GeniSys AI is an open source Artificial Intelligence Assistant Network using Computer Vision, Natural Linguistics and the Internet of Things. GeniSys uses a system based on TASS A.I for vision, an NLU engine for natural language understanding, in browser speech synthesis and speech recognition for speech and hearing, all homed on a dedicated Linux server in your home and managed via a secure UI.
The GeniSys TASS Devices & Applications uses Siamese Neural Networks and Triplet Loss to classify known and unknown faces, basically this calculates the distance between an image it is presented and a folder of images of known faces. The local engine is homed on your GeniSys server and connects to your server webcam, this is one of the reasons why the UI is designed to be used on the local network, as if you connect from any where other than in front of the local camera then GeniSys will not be able to see you.
As mentioned above, GeniSys TASS Devices & Applications uses Siamese Neural Networks & Triplet Loss, but what exactly are they?
Siamese Neural Networks basically are made up of 2 neural networks that are exactly the same, hence the name Siamese Neural Networks. Given two images, we use the identical networks to calculate the similarity between the two images. Basically Siamese Neural Networks learn how to differentiate between objects, or in this case, faces.
Triplet Loss reduces the difference between an anchor (an image) and a positive sample from the same class, and increases the difference between the ancher and a negative sample from an opposite class. Basically this means that 2 images with the same class (in this case, the same person) will have a smaller distance than two images from different classes (or 2 different people).

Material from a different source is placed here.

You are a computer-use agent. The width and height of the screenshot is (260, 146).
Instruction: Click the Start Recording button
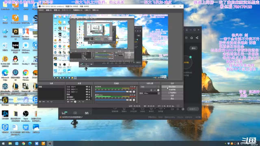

MORE INFO: Lossless Triplet loss, A more efficient loss function for Siamese NN
Taken from Walter J. Scheirer's website:
"Both recognition and classification are common terms in computer vision. What is the difference? In classification, one assumes there is a given set of classes between which we must discriminate. For recognition, we assume there are some classes we can recognize in a much larger space of things we do not recognize. A motivating question for our work here is: What is the general object recognition problem? This question, of course, is a central theme in vision. How one should approach multi-class recognition is still an open issue. Should it be performed as a series of binary classifications, or by detection, where a search is performed for each of the possible classes? What happens when some classes are ill-sampled, not sampled at all or undefined?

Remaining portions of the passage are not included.